Linguagens da arte contemporânea árabe em Bonn
22 de setembro de 2005O Golfo Pérsico é para muitos sinônimo de petróleo e camelos. Desde o 11 de setembro, outra associação corrente é o terrorismo. O fato de que os países da região produzem uma arte contemporânea de qualidade não é, via de regra, do conhecimento do europeus.
Este foi um dos motivos que levaram a curadora Karin Adrian von Roques e o diretor do Kunstmuseum (Museu de Arte) de Bonn, Dieter Ronte, a trazer exemplares da arte contemporânea árabe para ser exposta ao público alemão. Em cooperação com o Instituto do Mundo Árabe, em Paris, foi organizada a mostra intitulada Linguagens do Deserto, que depois de Bonn segue para a capital francesa e para várias outras cidades européias.
Beuys do Golfo
O fato de muitos artistas presentes usarem materiais e mídias semelhantes aos usados por artistas contemporâneos de países europeus – Hassan Sharif, de Dubai, é chamado pela curadora até mesmo de "o Beuys do Golfo" – vem causando impacto em boa parte dos visitantes.
A caligrafia árabe, que serve de referência em algumas obras, tem sido outro ponto que desperta o interesse especial do visitante. Silêncio do Deserto, pintura de Khaled Al Saai (Emirados Árabes), serve como exemplo de uma obra que não pode ser decifrada pelo olhar ocidental, mas que mesmo assim (ou exatamente por isso) impressiona o observador.
Também Ali Hassan, do Catar, trabalha há 16 anos sobre um único signo: a letra Noun ou N. Se as premissas conceituais de Hassan poderiam sem problema algum terem sido criadas por um artista ocidental, o fato de sua obra girar em torno de uma letra do alfabeto árabe a diferencia da produção convencional ocidental.
Imagem x palavra
Outro aspecto que não escapa à exposição é a tradição islâmica de proibição da imagem e, por isso, a estreita ligação da cultura árabe com a literatura. Entre as pinturas expostas em Bonn, não há exemplos de obras figurativas.
O mesmo não acontece, porém, em relação à fotografia. Vários artistas trabalham com novas mídias, reconstruindo, através destas, a beleza do deserto. E provocando no visitante uma sensação de proximidade e estranhamento ao mesmo tempo.
Fugindo dos clichês
A curadora Karin Adrian von Roques acentua que pretende, com a mostra, apresentar ao olhar europeu uma imagem da arte produzida nos países árabes que se distingue daquela que se conhece sob o selo de "islâmica", ou seja, daquela encontrada há milênios nas mesquitas em diversas regiões.
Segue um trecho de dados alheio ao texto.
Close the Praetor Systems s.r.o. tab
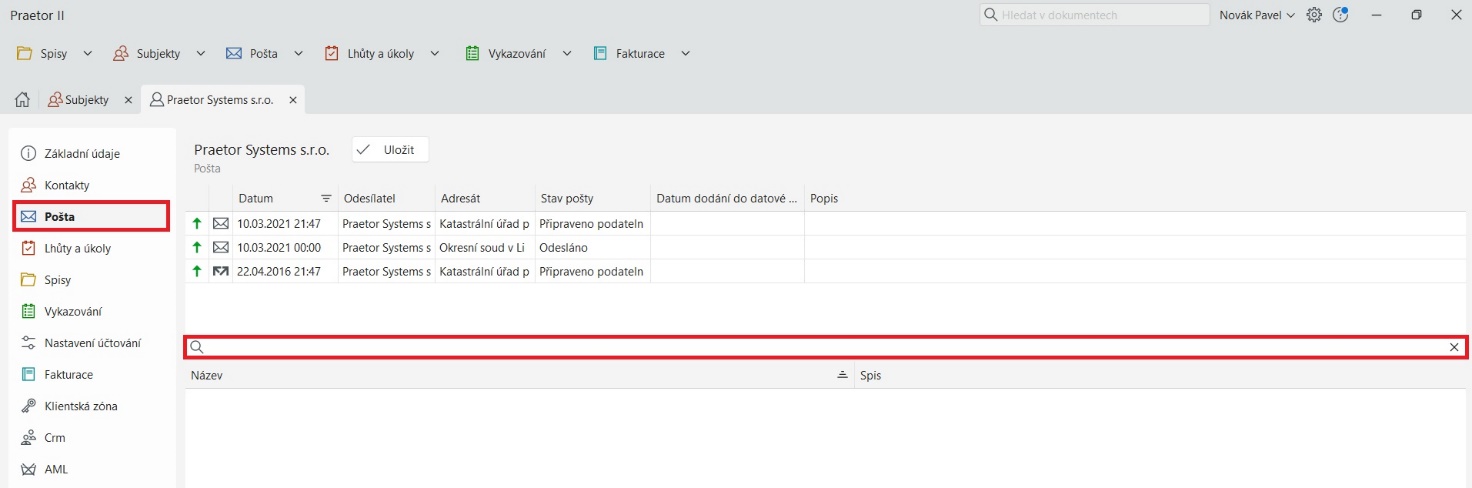 coord(293,100)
Ao visitar ateliês de artistas no mundo árabe, a curadora descobriu a existência de um intenso circuito de arte. Um circuito que ainda é, no entanto, completamente desconhecido na Europa e nos EUA.
Perspectiva feminina
As artistas presentes na mostra não priorizam, como poderia se esperar, a violência contra a mulher em seus trabalhos. Ao contrário, elas voltam o olhar para detalhes do cotidiano e usam a imagem do deserto como metáfora. A presença de uma artista da Arábia Saudita – Shadia Alem – provocou na Alemanha até mesmo um certo espanto.
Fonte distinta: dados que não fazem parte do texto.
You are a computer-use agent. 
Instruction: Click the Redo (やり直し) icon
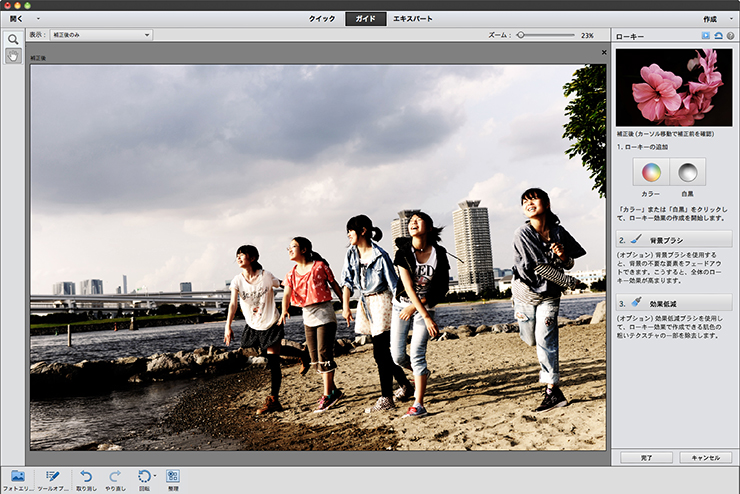(115, 476)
"Minha liberdade vem do fato de que não tenho medo de experimentar", explica a artista. A arte no mundo árabe, sob a perspectiva feminina, é também o tema de um debate com diversas artistas e galeristas no Kunstmuseum de Bonn.
Cores e identidade
O título da exposição – Linguagens do Deserto – é uma apropriação dos curadores de uma série do artista Youssef Ahmed, do Catar. Em sua obra, Ahmed se deixa inspirar pela riqueza de cores da areia do deserto. Cores estas que, no decorrer de um único dia, mudam incontáveis vezes, de acordo com a intensidade do sol.
Já Tarek el Ghasin comenta a representação dos palestinos como terroristas na mídia ocidental. Além disso, o artista tematiza a questão da identidade, reproduzindo através de uma série de auto-retratos, sua nostalgia por uma terra natal. Uma terra onde o artista palestino, nascido no Kwait e que vive nos Emirados Árabes, na verdade, nunca viveu.